2. Description of the Related Art
As is widely recognized, a negative resistance device, together with a resonator, is useful in application fields of oscillators for electromagnetic waves. It has heretofore been known to generate an electromagnetic wave containing at least a part of frequency components in a frequency band in a range of from a millimeter band to a terahertz band (hereinafter also simply referred to as “terahertz wave and the like”). As an example, IEEE Electron Device Letters, Vol 18, 218 (1997) discloses an oscillator in which a negative resistance device is monolithically integrated on a substrate. A slot antenna is integrated on the semiconductor substrate having the negative resistance device, and a resonator structure and a gain medium are monolithically formed.
FIG. 6 is a diagram illustrating the oscillator disclosed in this document. This oscillator uses, as a negative resistance device, a resonant tunneling diode S-RTD 11 provided with a Schottky barrier on the collector side. As a resonator, a slot antenna is used. The slot antenna disclosed in this document is formed of a metal pattern 12 on a semiconductor substrate, and it includes capacitors 13 and 14 at both ends of the slot antenna. The oscillator disclosed in this document further includes a rectifier diode 15. The rectifier diode 15 forms a stabilizing circuit for suppressing parasitic oscillation, which can be problematic in an oscillator using a negative resistance device. Parasitic oscillation refers to oscillation that is parasitically generated in a frequency band on the low frequency side different from a desired frequency. Such parasitic oscillation greatly decreases an oscillation output at a desired frequency, and it is therefore very important to provide the stabilizing circuit in the oscillator using the negative resistance device, as described in detail below. When the oscillator has an oscillation wavelength λosc and an oscillation frequency ωosc, in order to suppress parasitic oscillation, the power source for supplying bias needs to be low in impedance in a frequency region of DC or higher and lower than ωosc. One possible solution is to dispose a low-impedance circuit (such as a shunt rectifier diode) at a position within λosc/4 from the S-RTD on the power source side. Therefore, in FIG. 6, the rectifier diode 15 is integrated as a low-impedance circuit at a position within λosc/4 from the S-RTD 11 on a power source 16 side. This oscillator includes a resistor 17 as the sum of an internal resistance of the power source 16 and a resistance of connection lines.

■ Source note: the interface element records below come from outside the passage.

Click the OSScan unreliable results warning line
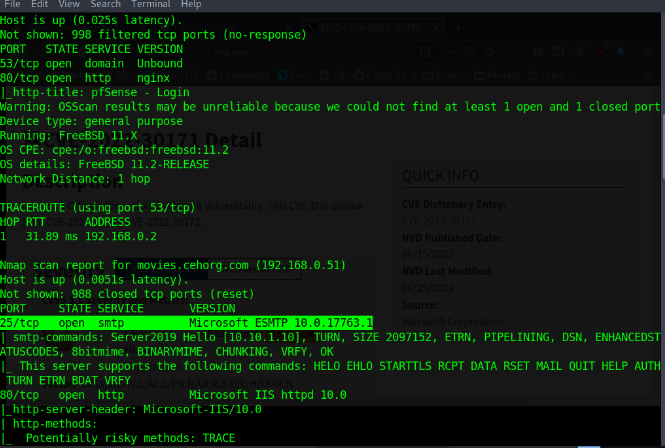Screen dimensions: 665x448 (330, 106)
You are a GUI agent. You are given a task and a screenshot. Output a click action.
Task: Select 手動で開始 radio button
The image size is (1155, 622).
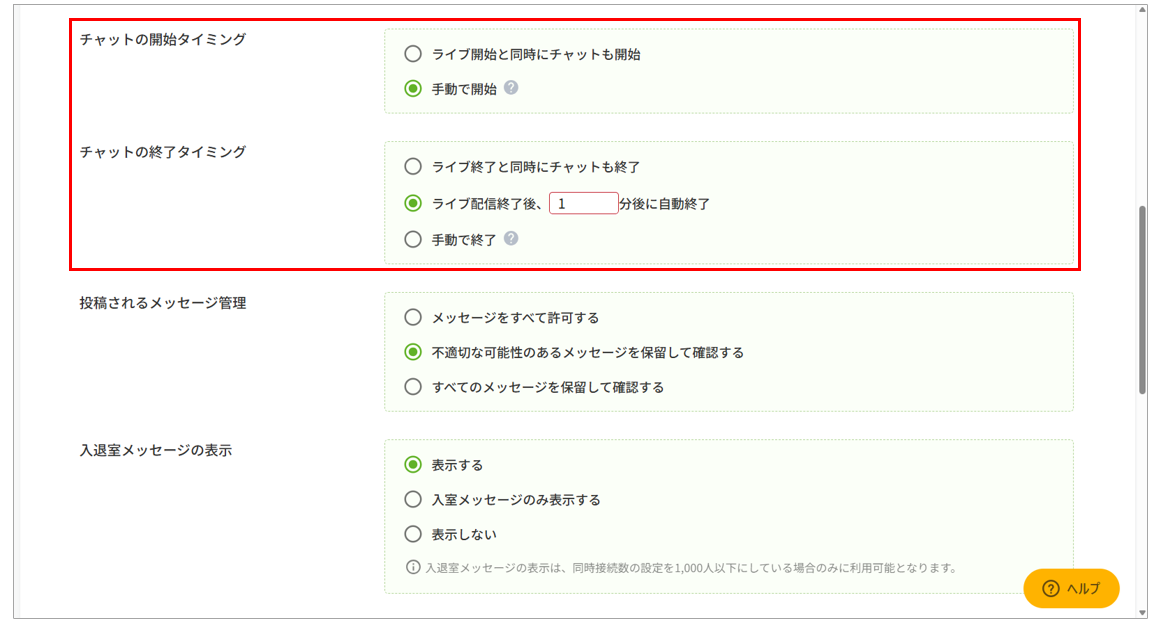413,88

However, IEEE Electron Device Letters, Vol 18, 218 (1997) merely describes a circuit configuration of the oscillator including the slot resonator using the slot antenna. This circuit configuration could not be applied to a microstrip resonator, such as a patch antenna. Specifically, the position within λosc/4 from the negative resistance device such as an RTD on the power source side corresponds to a region of the patch itself or a region that is more affected by a resonance magnetic field in the periphery of the patch. Thus, it has not been easy to dispose a low-impedance circuit.